Workshop on Gender Research and Innovation 2018を開催しました

 情報・システム研究機構では、去る6月15日、科学技術振興機構(JST)との共同で、「Workshop on Gender Research and Innovation 2018」と題したワークショップを機構本部(神谷町)で開催しました。ジェンダーを含むデータの作成と解析、データを用いた評価に携わる研究者約30名が参加し、最新のデータを含む研究成果の発表と活発な質疑応答が行われました。

 本ワークショップは昨年5月東京において開催されたジェンダーサミット10のフォローアップとなる日本学術会議主催の学術フォーラム(6月14日、乃木坂)の専門分科会的な位置づけで、ジェンダーサミット10を主催したJST渡辺美代子副理事の開会挨拶に続き、ジェンダーとダイバーシティの分野で指導的な役割を担うスタンフォード大学のロンダ・シービンガー教授から、医学・機械学習・ロボット工学等の科学技術におけるジェンダー視点からのイノベーションの可能性についての講演が行われました。
 続いて、日本におけるエビデンスベースの調査研究を概観したいとの渡辺氏からの呼びかけに応じた発表者9名の講演と、2名の参加者からの話題提供がありました。会の前半は、論文数の男女差に関する分析や、男女混合のグループ形成に高い生産性がある等の知見が紹介され、後半は機械学習を応用した研究者データベースの整備、ジェンダー視点からのデータ解析の実例が紹介されました。特に、既存のデータを新たな切り口で解析しようとした研究成果に多くの参加者の興味と質問が集中しました。
 ワークショップ終盤には、当機構の藤井良一機構長から、日本のジェンダー平等を一層進めるため男女差に関するエビデンスベースの解析が重要である点が強調され、そのために整備されるべきデータベースについて参加者からの意見を求めたいとの指針が示されました。文部科学省の久保真季科学戦略官からの総括コメントと、当機構の桂理事(男女共同参画担当・遺伝研所長)による閉会挨拶でワークショップは終了しました。

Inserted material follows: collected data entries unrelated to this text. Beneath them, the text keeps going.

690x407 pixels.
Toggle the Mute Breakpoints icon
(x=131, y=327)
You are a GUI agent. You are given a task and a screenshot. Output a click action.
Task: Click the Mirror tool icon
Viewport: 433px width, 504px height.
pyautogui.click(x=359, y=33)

 参加者からは「非常に学びが多く、今後さらにエビデンスを積み重ね分析を行う重要性を感じた」とのコメントが寄せられ、研究活動における男女差の有無について今後、エビデンスベースの調査研究を進めて行く重要性がワークショップ参加者間で強く共有されるものとなりました。
 当機構の男女共同参画推進室とJSTダイバーシティ部門は本テーマに関するワークショップの開催を通じ、エビデンスベースでの調査研究の推進及びデータベース整備のための活動を今後も継続していく予定です。